Right now though my focus is elsewhere, but (lack of) discoverability is definitely on my mind, as I do think many users are missing a lot of powerful features / workflows, especially with stuff “hidden” away in the bundles.
On that note, while I have never been satisfied with the bundle editor of TextMate 2, it has recently become obvious to me that it affects my own motivation to fix/improve bundle items: This definitely needs to improve.
On 16 May 2020, at 03:07, Allan Odgaard mailinglist@textmate.org wrote:
For keyboard shortcuts though, I think the aim should be to have them present somewhere, not as “tips”
There’s some blank space to the right of the "options” block of the ⇧⌘F window. Could append the key to the label: Regular Expression (⌥⌘R) Ignore Whitespace Ignore Case (⌥⌘C) Wrap around (⌥⌘A)
(but honestly, a tool-tip is the way to go: the user never accidentally hovers over buttons, and hover-to-learn is instantly memorable without cluttering the display)
For example if you open the pop-up menus in the Find window, you see several convenient keys, like the “in” pop-up menu show ⌘F / ⇧⌘F to toggle between document/folder search, ⌘[ for [back in] “recent places”, ⌘↑ for “enclosing folder”, and the action pop-up show ⌥⌘1 to collapse/expand all results (same shortcut as collapsing foldings), ⌘1-⌘n to jump to the n’th file in folder search results, and the Edit → Find menu show the keys for toggling find options, and ⌥⌘F for “Find All” (using that with a document search will show all results in the find dialog’s list view).
All that information would fit nicely in a “tips" file, which could be added as a 4th column in the "Textmate:About Textmate” window. If it was a git markdown file, it could also be maintained/updated by users.
Though currently there is still lack of discoverability in how to use some of the features, for example the “Copy Matching Parts” can be extremely useful, but I reckon many users are probably unaware of it, and doing regular expression searches allow some pretty powerful replacements with TextMate’s replacement format string (which allow substitutions in matched parts), or when it is useful to use ⌘E with multiple selections before doing a search, etc.

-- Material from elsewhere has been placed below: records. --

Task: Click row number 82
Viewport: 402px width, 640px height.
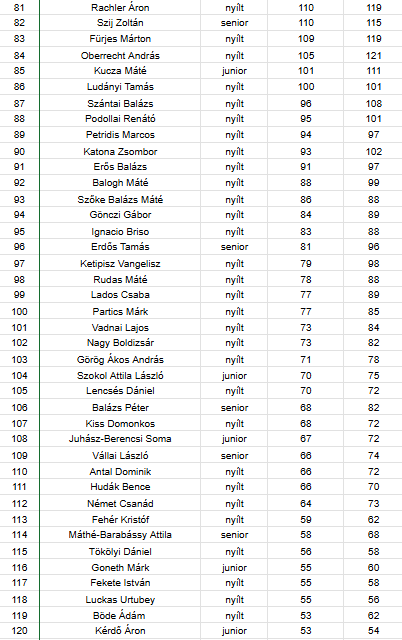Action: tap(19, 23)
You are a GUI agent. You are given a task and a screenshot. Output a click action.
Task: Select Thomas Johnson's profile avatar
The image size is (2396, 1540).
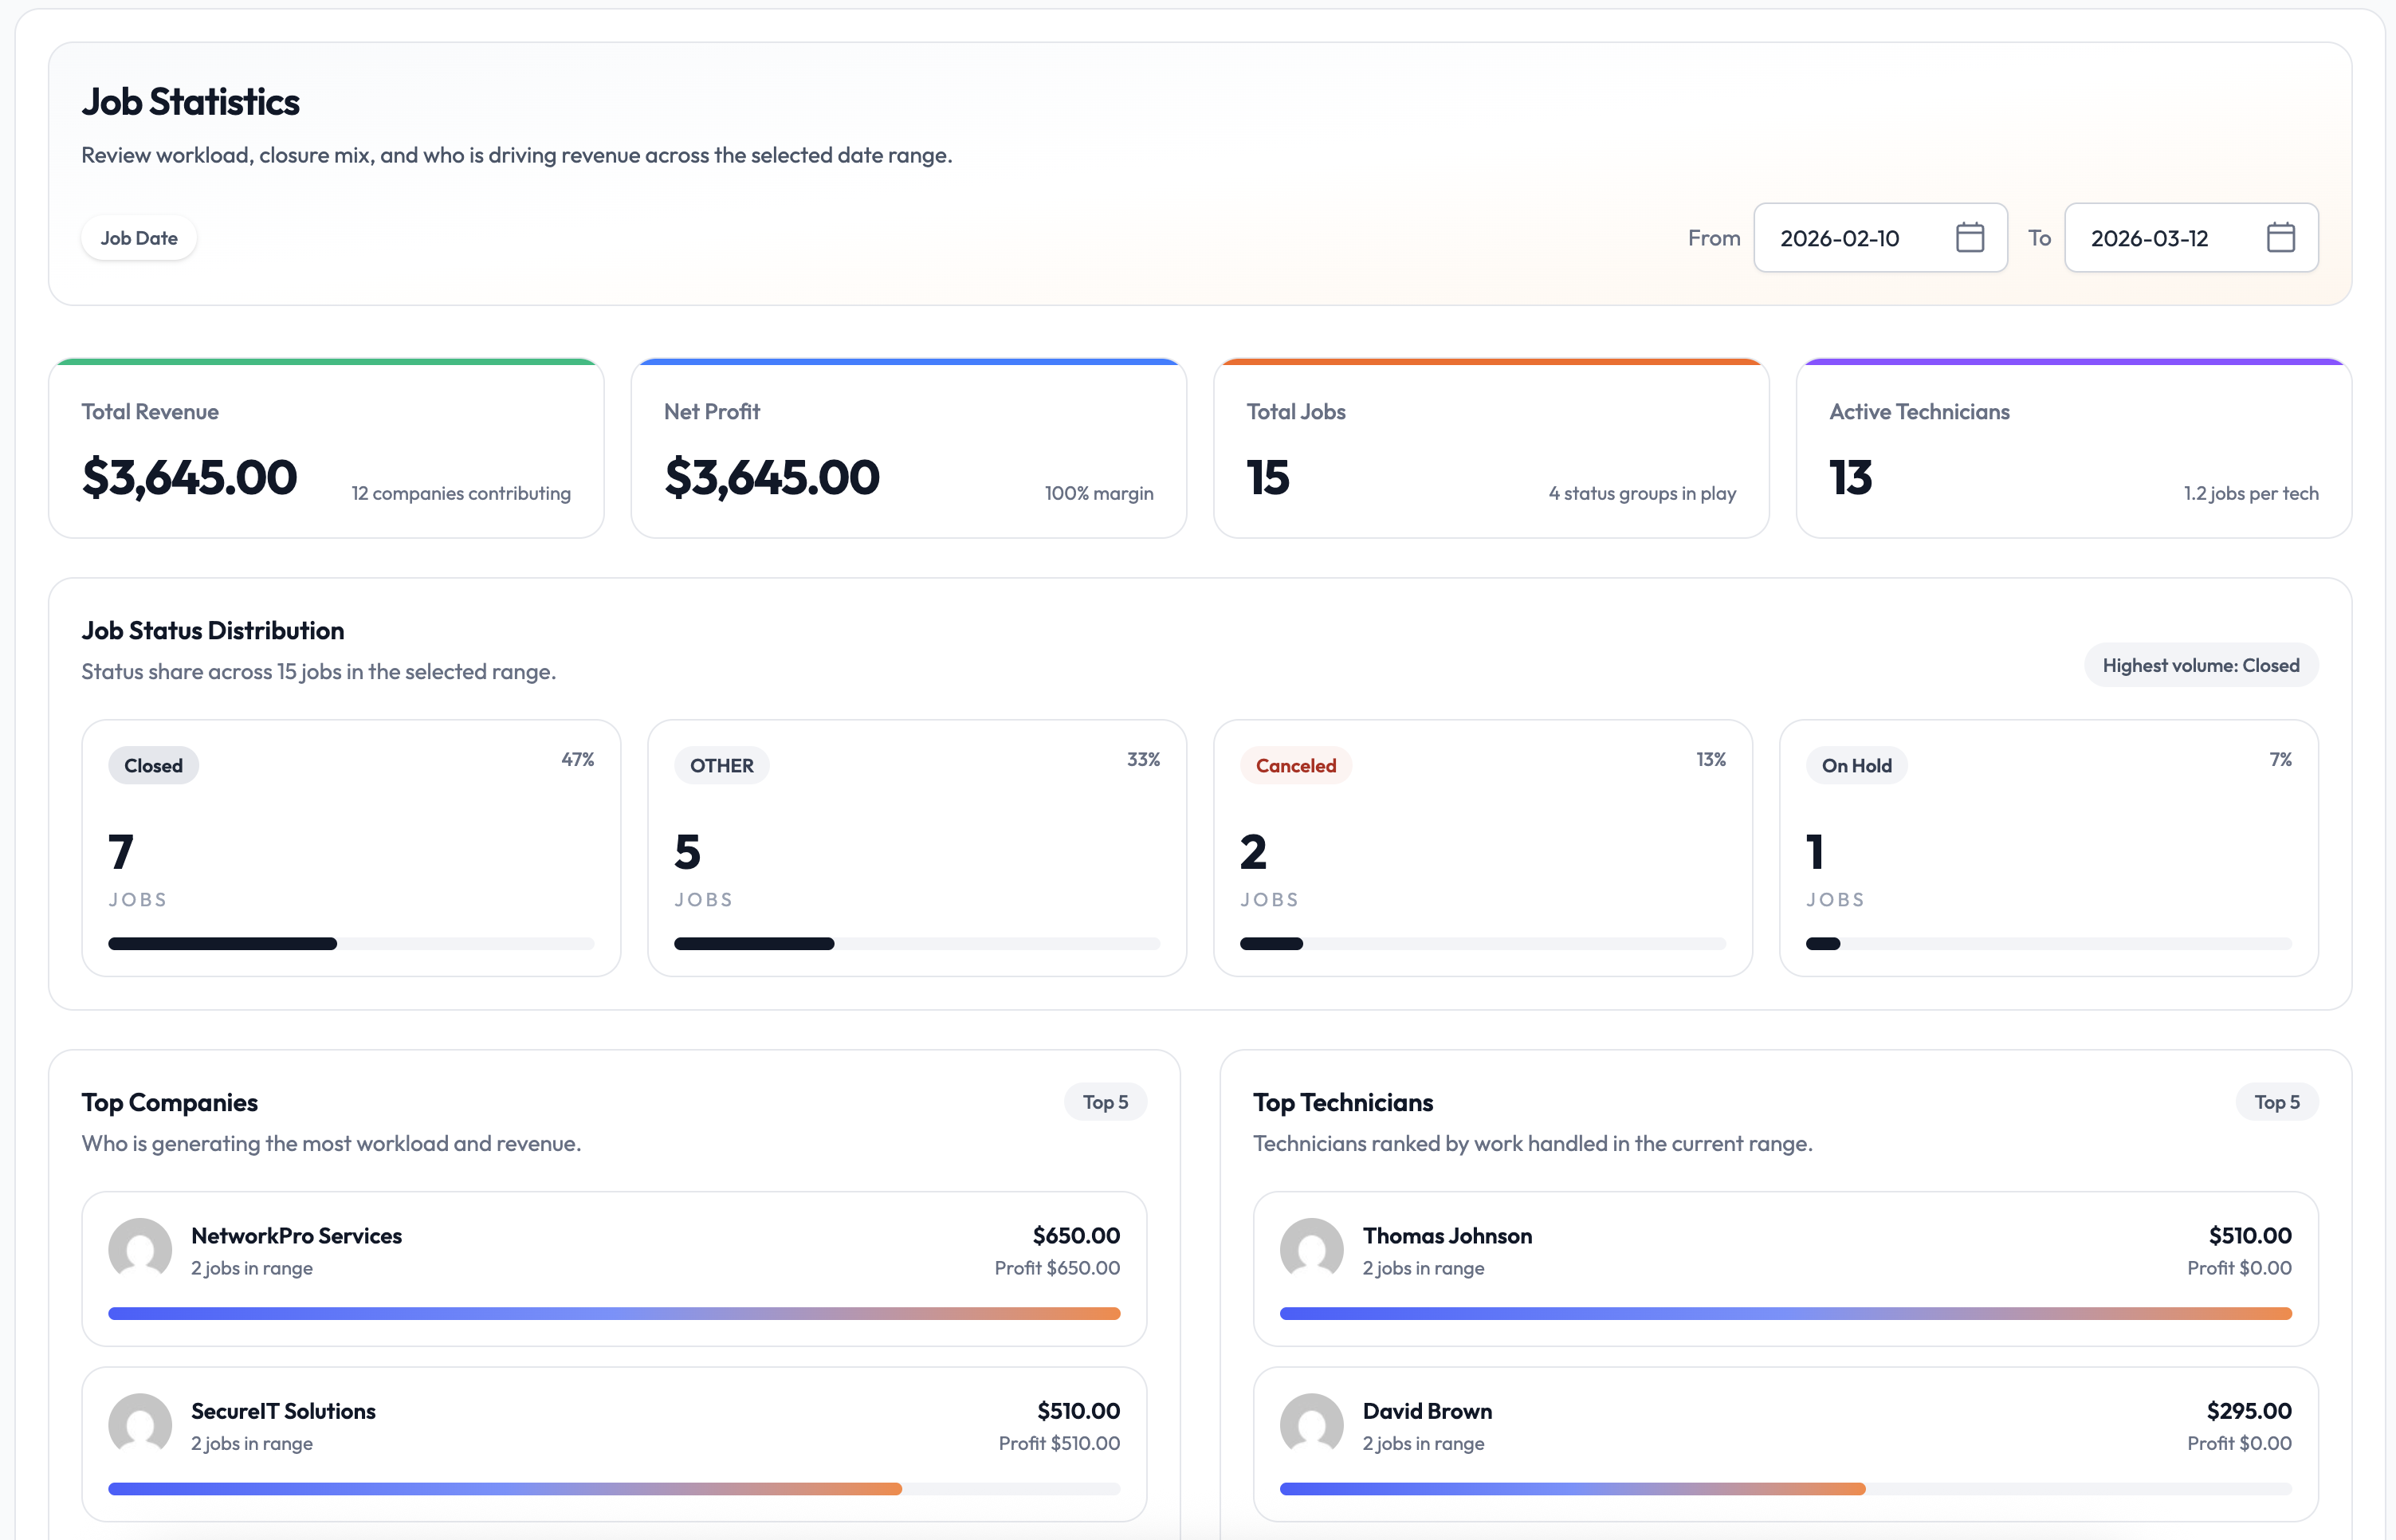(1312, 1250)
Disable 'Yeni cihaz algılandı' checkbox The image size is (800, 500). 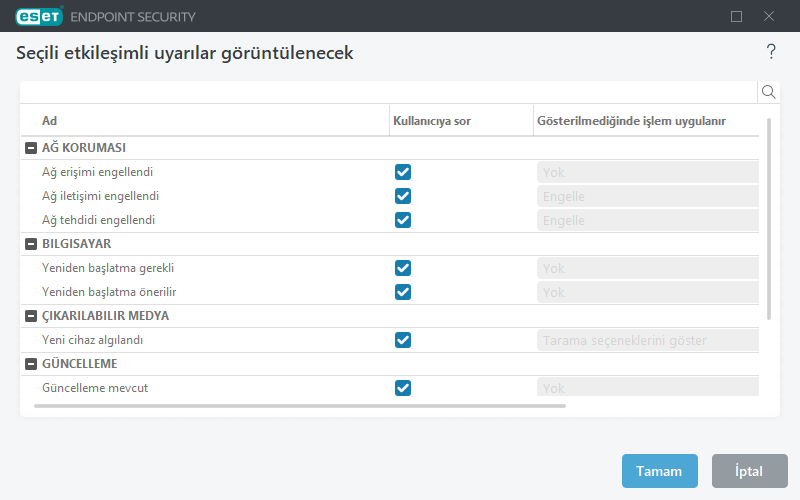403,340
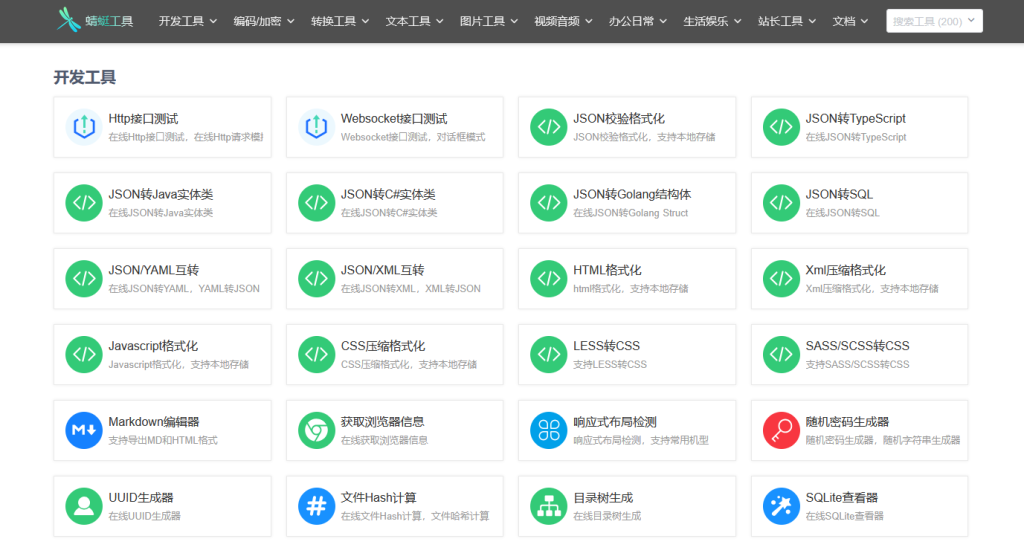Open the 站长工具 navigation menu
Image resolution: width=1024 pixels, height=559 pixels.
(786, 21)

But for this, I think we need screencasts to show workflows, not just put up a tip.
Agreed: Those are complex ideas and a screencast would be great!… I’ve been intrigued reading these options, but saw no way to discover they are or how they would be useful. Perhaps offer a $100 prize for the best screencast uploaded to youtube or similar, and using everything in the find window, inc. arcana like "Copy matching Parts” etc. If one is shy: screencasts with sub titles work nicely and don’t require voice over/synching.
So what I have been thinking about is to re-introduce the tip of the day, but with embedded videos.
Feels like two projects here, One “perfect" (textmate video channel with 100s of items) the other merely useful (4th column called “tips” after the About, Changes, Bundles tabs in the about box which shows up on each new beta.)
On that note, while I have never been satisfied with the bundle editor of TextMate 2, it has recently become obvious to me that it affects my own motivation to fix/improve bundle items: This definitely needs to improve.
Three cheers! LOVE to see this happen! Even the ability to drag items instead of editing UUIDs in plists would be massive!
PS: using the cmd-[ shortcut in the find dialog > 20 times a day! big time saver.